╭──

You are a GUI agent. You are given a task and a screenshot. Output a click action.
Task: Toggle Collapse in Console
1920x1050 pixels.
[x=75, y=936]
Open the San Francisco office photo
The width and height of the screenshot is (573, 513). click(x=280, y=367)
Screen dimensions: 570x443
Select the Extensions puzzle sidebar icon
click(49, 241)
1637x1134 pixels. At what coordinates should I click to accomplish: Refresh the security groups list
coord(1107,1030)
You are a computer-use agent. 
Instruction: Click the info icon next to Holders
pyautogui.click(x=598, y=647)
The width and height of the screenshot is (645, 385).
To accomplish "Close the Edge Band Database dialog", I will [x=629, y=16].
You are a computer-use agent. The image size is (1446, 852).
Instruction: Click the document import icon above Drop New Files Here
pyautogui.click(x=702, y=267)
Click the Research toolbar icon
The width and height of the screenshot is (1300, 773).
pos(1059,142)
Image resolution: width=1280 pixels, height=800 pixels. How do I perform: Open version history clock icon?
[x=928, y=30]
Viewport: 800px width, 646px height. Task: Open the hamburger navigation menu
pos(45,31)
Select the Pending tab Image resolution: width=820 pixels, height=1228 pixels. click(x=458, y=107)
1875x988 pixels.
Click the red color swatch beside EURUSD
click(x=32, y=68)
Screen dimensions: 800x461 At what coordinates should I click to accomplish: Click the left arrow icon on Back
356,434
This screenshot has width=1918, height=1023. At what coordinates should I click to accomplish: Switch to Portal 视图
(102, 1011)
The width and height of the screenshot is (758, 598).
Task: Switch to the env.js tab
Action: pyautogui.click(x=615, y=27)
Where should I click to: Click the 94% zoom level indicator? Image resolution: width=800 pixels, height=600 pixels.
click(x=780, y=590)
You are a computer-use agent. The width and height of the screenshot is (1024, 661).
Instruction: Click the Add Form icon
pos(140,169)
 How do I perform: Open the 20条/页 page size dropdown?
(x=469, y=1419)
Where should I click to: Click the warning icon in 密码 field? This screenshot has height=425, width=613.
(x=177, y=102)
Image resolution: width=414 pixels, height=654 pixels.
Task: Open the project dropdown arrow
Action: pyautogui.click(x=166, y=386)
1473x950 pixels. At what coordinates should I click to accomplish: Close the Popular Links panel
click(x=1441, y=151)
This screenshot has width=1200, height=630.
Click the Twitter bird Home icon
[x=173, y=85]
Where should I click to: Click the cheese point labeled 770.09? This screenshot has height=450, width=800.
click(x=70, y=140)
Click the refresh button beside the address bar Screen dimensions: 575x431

╰──

In full and without change, transcribe the entries.

Solution for this task »
You are a GUI agent. You are given a task and a screenshot. Output a click action.
Task: Toggle Collapse in Console
1920x1050 pixels.
[x=75, y=936]
Open the San Francisco office photo
The width and height of the screenshot is (573, 513). click(x=280, y=367)
Screen dimensions: 570x443
Select the Extensions puzzle sidebar icon
click(49, 241)
1637x1134 pixels. At what coordinates should I click to accomplish: Refresh the security groups list
coord(1107,1030)
You are a computer-use agent. 
Instruction: Click the info icon next to Holders
pyautogui.click(x=598, y=647)
The width and height of the screenshot is (645, 385).
To accomplish "Close the Edge Band Database dialog", I will [x=629, y=16].
You are a computer-use agent. The image size is (1446, 852).
Instruction: Click the document import icon above Drop New Files Here
pyautogui.click(x=702, y=267)
Click the Research toolbar icon
The width and height of the screenshot is (1300, 773).
pos(1059,142)
Image resolution: width=1280 pixels, height=800 pixels. How do I perform: Open version history clock icon?
[x=928, y=30]
Viewport: 800px width, 646px height. Task: Open the hamburger navigation menu
pos(45,31)
Select the Pending tab Image resolution: width=820 pixels, height=1228 pixels. click(x=458, y=107)
1875x988 pixels.
Click the red color swatch beside EURUSD
click(x=32, y=68)
Screen dimensions: 800x461 At what coordinates should I click to accomplish: Click the left arrow icon on Back
356,434
This screenshot has width=1918, height=1023. At what coordinates should I click to accomplish: Switch to Portal 视图
(102, 1011)
The width and height of the screenshot is (758, 598).
Task: Switch to the env.js tab
Action: pyautogui.click(x=615, y=27)
Where should I click to: Click the 94% zoom level indicator? Image resolution: width=800 pixels, height=600 pixels.
click(x=780, y=590)
You are a computer-use agent. The width and height of the screenshot is (1024, 661).
Instruction: Click the Add Form icon
pos(140,169)
 How do I perform: Open the 20条/页 page size dropdown?
(x=469, y=1419)
Where should I click to: Click the warning icon in 密码 field? This screenshot has height=425, width=613.
(x=177, y=102)
Image resolution: width=414 pixels, height=654 pixels.
Task: Open the project dropdown arrow
Action: pyautogui.click(x=166, y=386)
1473x950 pixels. At what coordinates should I click to accomplish: Close the Popular Links panel
click(x=1441, y=151)
This screenshot has width=1200, height=630.
Click the Twitter bird Home icon
[x=173, y=85]
Where should I click to: Click the cheese point labeled 770.09? This screenshot has height=450, width=800.
click(x=70, y=140)
Click the refresh button beside the address bar Screen dimensions: 575x431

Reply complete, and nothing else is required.